Cette dimension normatrice est d’autant plus cruciale que la jeunesse congolaise — près de 60 % de la population — bâtit désormais son référentiel via les réseaux sociaux, où l’information vérifiée se mêle parfois aux rumeurs. L’exigence d’une narration factuelle et empathique s’impose, sous peine de laisser prospérer les discours discriminatoires.
Vers un réseau durable pour une information vecteur de cohésion sociale
Clou de la formation, la constitution du réseau « Médias pour la Ssr, la Vbg et l’inclusion au Congo » ambitionne de structurer la coopération inter-rédactionnelle. Sous la houlette technique de l’Unfpa, cette plateforme se veut un centre de ressources, d’alerte et de partage de bonnes pratiques. Il ne s’agit plus seulement de produire des articles, mais de créer un écosystème où le contenu, l’image et la donnée dialoguent pour influencer favorablement les comportements.
Les statuts prévoient des réunions trimestrielles, un dispositif de mentorat pour les jeunes reporters et un observatoire de la couverture médiatique des droits humains. Plusieurs directeurs de publication ont déjà assuré qu’ils réserveraient des espaces dédiés dans leurs colonnes ou sur leurs ondes afin de suivre l’évolution des indicateurs révélateurs de progrès.
Un engagement aligné sur les priorités nationales et internationales
En inscrivant la démarche dans les Objectifs de développement durable, les organisateurs se gardent de toute approche conjoncturelle. La République du Congo a réaffirmé, lors de récents fora africains, son ambition de réduire les inégalités et de promouvoir la condition féminine. L’engagement médiatique vient s’imbriquer dans cette stratégie globale cherchant à conjuguer croissance économique, paix sociale et respect des droits fondamentaux.

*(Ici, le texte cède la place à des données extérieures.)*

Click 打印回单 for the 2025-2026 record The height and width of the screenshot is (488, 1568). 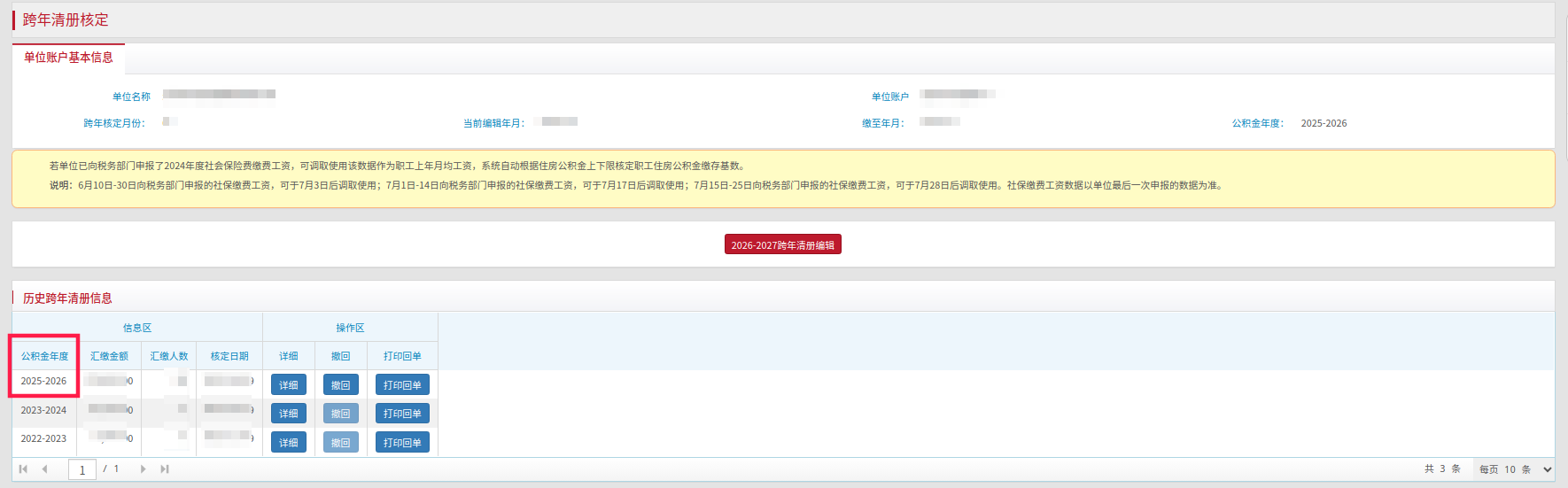point(402,385)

Pour les jeunes journalistes, l’atelier se révèle à la fois tremplin et responsabilité. La crédibilité de la presse congolaise se jouera de plus en plus sur sa capacité à proposer des narrations nuancées, traversées par la parole des sans-voix et attentives à l’impact des politiques publiques. S’ouvre ainsi un horizon où l’enquête, la pédagogie et l’innovation éditoriale se conjuguent pour que l’information devienne, sinon un vaccin, du moins un antidote aux inégalités.